Another key provision that could be dropped involves 75 per cent of the net offer to be allocated to institutional investors and the remaining 25 per cent to non-institutional investors. It has been now recommended that there should be no minimum reservation for any specific category of investors. The requirement to limit allocation to a single institutional investor at 10 per cent is also being dropped. Sebi is also planning to reduce the minimum number of allottees to 50, from 200 under the current regulations.
However, Sebi plans to retain the existing provisions for lock-in to lend confidence to the entities investing in such a company.
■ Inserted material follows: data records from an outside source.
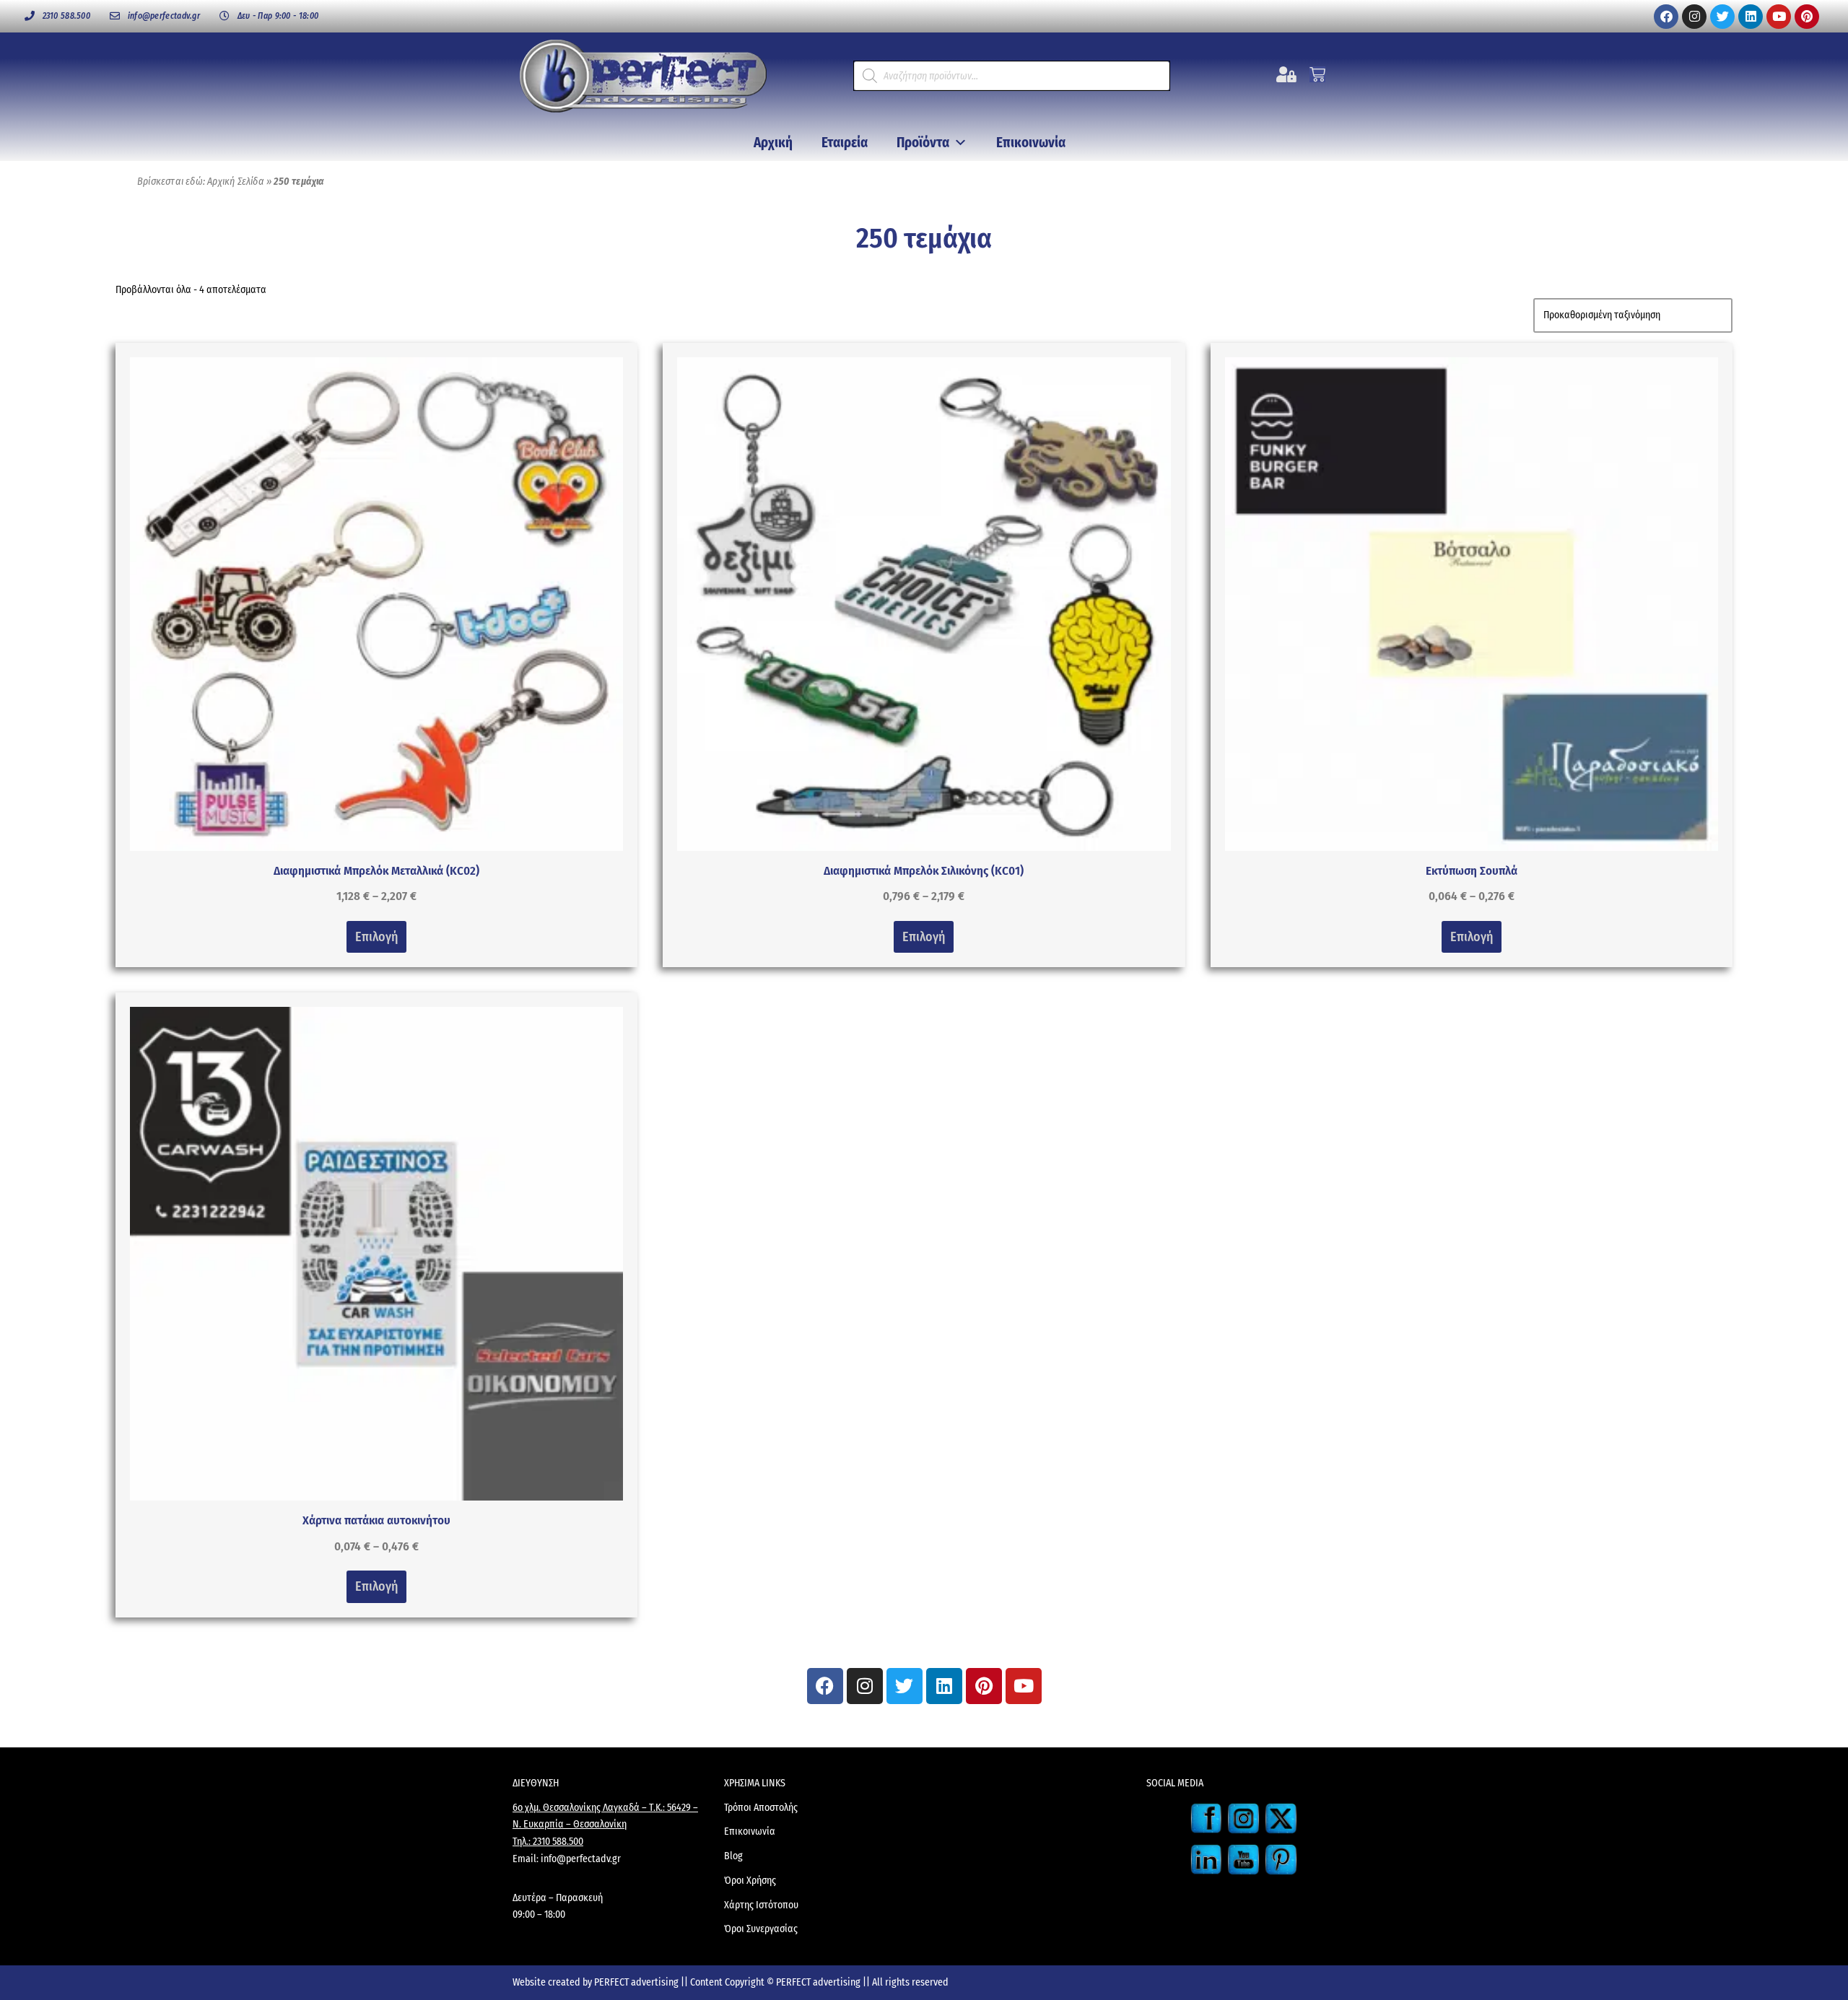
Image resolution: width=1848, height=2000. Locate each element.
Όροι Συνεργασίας (761, 1929)
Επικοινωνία (1030, 142)
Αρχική (773, 142)
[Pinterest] (1807, 16)
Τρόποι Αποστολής (761, 1808)
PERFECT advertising (637, 1982)
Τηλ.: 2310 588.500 (548, 1841)
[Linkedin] (1750, 16)
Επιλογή (376, 937)
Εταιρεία (844, 142)
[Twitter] (1722, 16)
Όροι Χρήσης (750, 1880)
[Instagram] (1694, 16)
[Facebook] (1666, 16)
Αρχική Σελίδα (235, 181)
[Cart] (1317, 74)
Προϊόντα (923, 142)
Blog (733, 1856)
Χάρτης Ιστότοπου (761, 1905)
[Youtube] (1778, 16)
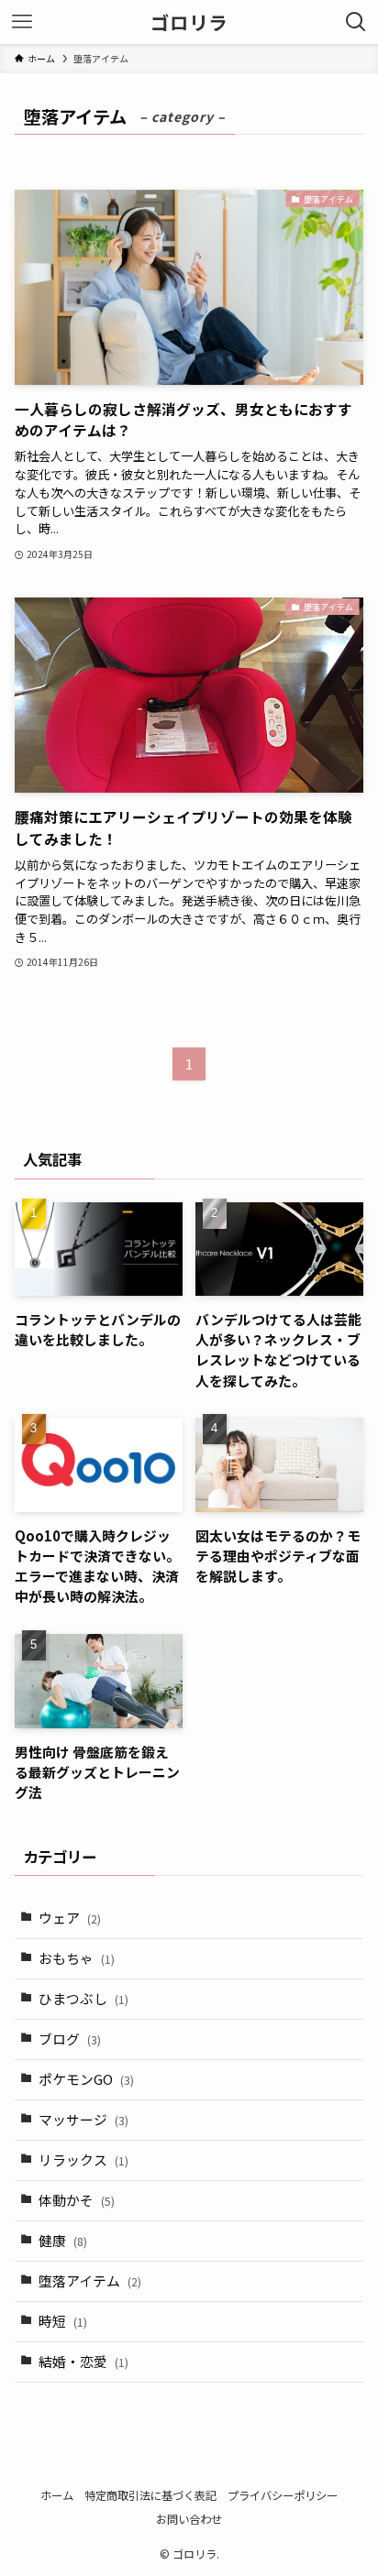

The regulations require minimum six-month lock-in of the entire pre-issue capital of the shareholders, though there are exemptions for shares arising out of ESOPs and shares held by venture capital funds and certain other investor classes. The minimum trading lot will be reduced from Rs 10 lakh to Rs 2 lakh to increase liquidity and make the platform more attractive.
Sebi has also proposed to reduce the time period from three years to one year for the company listed on the start-up platform to the main board of the stock exchange, subject to compliance with the exchange requirements. Another key proposal is fixing the minimum offer size at Rs 10 crore. There have also been demands for investors being allowed to have special rights including on convertible instruments and governance, such as board representation and auditor appointments.
These demands, along with the issue of differential voting rights, are being examined by a sub-group within Sebi's Primary Market Advisory Committee and the regulator would take a call at an appropriate time, officials said.